Problem statement —
Can you write out the records below again, swapping every "Instruction" for "Command" and keeping everything else the same?

--- start Stored rows ---

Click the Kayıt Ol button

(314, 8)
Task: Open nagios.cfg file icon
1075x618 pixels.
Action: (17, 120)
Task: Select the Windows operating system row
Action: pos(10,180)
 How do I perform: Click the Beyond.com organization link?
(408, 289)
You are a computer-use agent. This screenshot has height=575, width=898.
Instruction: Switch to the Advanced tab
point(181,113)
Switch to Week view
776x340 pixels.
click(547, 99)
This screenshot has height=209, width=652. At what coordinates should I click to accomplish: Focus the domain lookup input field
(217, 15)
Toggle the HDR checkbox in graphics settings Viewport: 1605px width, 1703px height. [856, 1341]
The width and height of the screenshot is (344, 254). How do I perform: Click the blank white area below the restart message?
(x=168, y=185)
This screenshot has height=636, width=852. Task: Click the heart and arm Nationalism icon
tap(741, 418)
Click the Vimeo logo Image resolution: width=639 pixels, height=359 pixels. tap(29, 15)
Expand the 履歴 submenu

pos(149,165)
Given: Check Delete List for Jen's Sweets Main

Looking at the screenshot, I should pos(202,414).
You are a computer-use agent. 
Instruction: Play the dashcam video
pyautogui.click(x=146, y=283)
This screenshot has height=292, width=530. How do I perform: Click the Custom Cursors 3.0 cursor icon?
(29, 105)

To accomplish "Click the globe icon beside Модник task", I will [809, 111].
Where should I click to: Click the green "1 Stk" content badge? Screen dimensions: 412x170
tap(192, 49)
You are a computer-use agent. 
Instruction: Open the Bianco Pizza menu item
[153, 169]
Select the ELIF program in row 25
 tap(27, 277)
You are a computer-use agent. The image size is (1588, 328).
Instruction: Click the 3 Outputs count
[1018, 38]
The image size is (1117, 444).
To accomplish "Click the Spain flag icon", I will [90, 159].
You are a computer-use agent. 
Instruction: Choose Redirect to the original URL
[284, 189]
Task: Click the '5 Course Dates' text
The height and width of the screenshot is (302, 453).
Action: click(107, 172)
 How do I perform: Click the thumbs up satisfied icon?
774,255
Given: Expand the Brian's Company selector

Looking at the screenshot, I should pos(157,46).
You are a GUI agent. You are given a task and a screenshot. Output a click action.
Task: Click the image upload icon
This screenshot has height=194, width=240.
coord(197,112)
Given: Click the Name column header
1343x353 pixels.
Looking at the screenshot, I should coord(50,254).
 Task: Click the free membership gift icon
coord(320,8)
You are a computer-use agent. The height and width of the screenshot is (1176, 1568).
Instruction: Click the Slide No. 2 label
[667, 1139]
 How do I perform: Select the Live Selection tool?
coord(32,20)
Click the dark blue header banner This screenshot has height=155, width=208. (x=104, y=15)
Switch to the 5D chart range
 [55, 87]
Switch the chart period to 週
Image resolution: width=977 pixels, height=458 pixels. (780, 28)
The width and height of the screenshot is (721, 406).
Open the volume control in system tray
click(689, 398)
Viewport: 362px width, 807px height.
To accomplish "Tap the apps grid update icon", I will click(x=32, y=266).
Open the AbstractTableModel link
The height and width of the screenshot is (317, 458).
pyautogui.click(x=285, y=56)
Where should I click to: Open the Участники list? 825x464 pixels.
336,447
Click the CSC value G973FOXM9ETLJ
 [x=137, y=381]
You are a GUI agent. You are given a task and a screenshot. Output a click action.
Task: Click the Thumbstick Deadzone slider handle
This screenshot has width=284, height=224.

--- end Stored rows ---

Answer to the exercise —
Click the Kayıt Ol button

(314, 8)
Task: Open nagios.cfg file icon
1075x618 pixels.
Action: (17, 120)
Task: Select the Windows operating system row
Action: pos(10,180)
 How do I perform: Click the Beyond.com organization link?
(408, 289)
You are a computer-use agent. This screenshot has height=575, width=898.
Command: Switch to the Advanced tab
point(181,113)
Switch to Week view
776x340 pixels.
click(547, 99)
This screenshot has height=209, width=652. At what coordinates should I click to accomplish: Focus the domain lookup input field
(217, 15)
Toggle the HDR checkbox in graphics settings Viewport: 1605px width, 1703px height. [856, 1341]
The width and height of the screenshot is (344, 254). How do I perform: Click the blank white area below the restart message?
(x=168, y=185)
This screenshot has height=636, width=852. Task: Click the heart and arm Nationalism icon
tap(741, 418)
Click the Vimeo logo Image resolution: width=639 pixels, height=359 pixels. tap(29, 15)
Expand the 履歴 submenu

pos(149,165)
Given: Check Delete List for Jen's Sweets Main

Looking at the screenshot, I should pos(202,414).
You are a computer-use agent. 
Command: Play the dashcam video
pyautogui.click(x=146, y=283)
This screenshot has height=292, width=530. How do I perform: Click the Custom Cursors 3.0 cursor icon?
(29, 105)

To accomplish "Click the globe icon beside Модник task", I will [809, 111].
Where should I click to: Click the green "1 Stk" content badge? Screen dimensions: 412x170
tap(192, 49)
You are a computer-use agent. 
Command: Open the Bianco Pizza menu item
[153, 169]
Select the ELIF program in row 25
 tap(27, 277)
You are a computer-use agent. The image size is (1588, 328).
Command: Click the 3 Outputs count
[1018, 38]
The image size is (1117, 444).
To accomplish "Click the Spain flag icon", I will [90, 159].
You are a computer-use agent. 
Command: Choose Redirect to the original URL
[284, 189]
Task: Click the '5 Course Dates' text
The height and width of the screenshot is (302, 453).
Action: click(107, 172)
 How do I perform: Click the thumbs up satisfied icon?
774,255
Given: Expand the Brian's Company selector

Looking at the screenshot, I should pos(157,46).
You are a GUI agent. You are given a task and a screenshot. Output a click action.
Task: Click the image upload icon
This screenshot has height=194, width=240.
coord(197,112)
Given: Click the Name column header
1343x353 pixels.
Looking at the screenshot, I should coord(50,254).
 Task: Click the free membership gift icon
coord(320,8)
You are a computer-use agent. The height and width of the screenshot is (1176, 1568).
Command: Click the Slide No. 2 label
[667, 1139]
 How do I perform: Select the Live Selection tool?
coord(32,20)
Click the dark blue header banner This screenshot has height=155, width=208. (x=104, y=15)
Switch to the 5D chart range
 [55, 87]
Switch the chart period to 週
Image resolution: width=977 pixels, height=458 pixels. (780, 28)
The width and height of the screenshot is (721, 406).
Open the volume control in system tray
click(689, 398)
Viewport: 362px width, 807px height.
To accomplish "Tap the apps grid update icon", I will click(x=32, y=266).
Open the AbstractTableModel link
The height and width of the screenshot is (317, 458).
pyautogui.click(x=285, y=56)
Where should I click to: Open the Участники list? 825x464 pixels.
336,447
Click the CSC value G973FOXM9ETLJ
 [x=137, y=381]
You are a GUI agent. You are given a task and a screenshot. Output a click action.
Task: Click the Thumbstick Deadzone slider handle
This screenshot has width=284, height=224.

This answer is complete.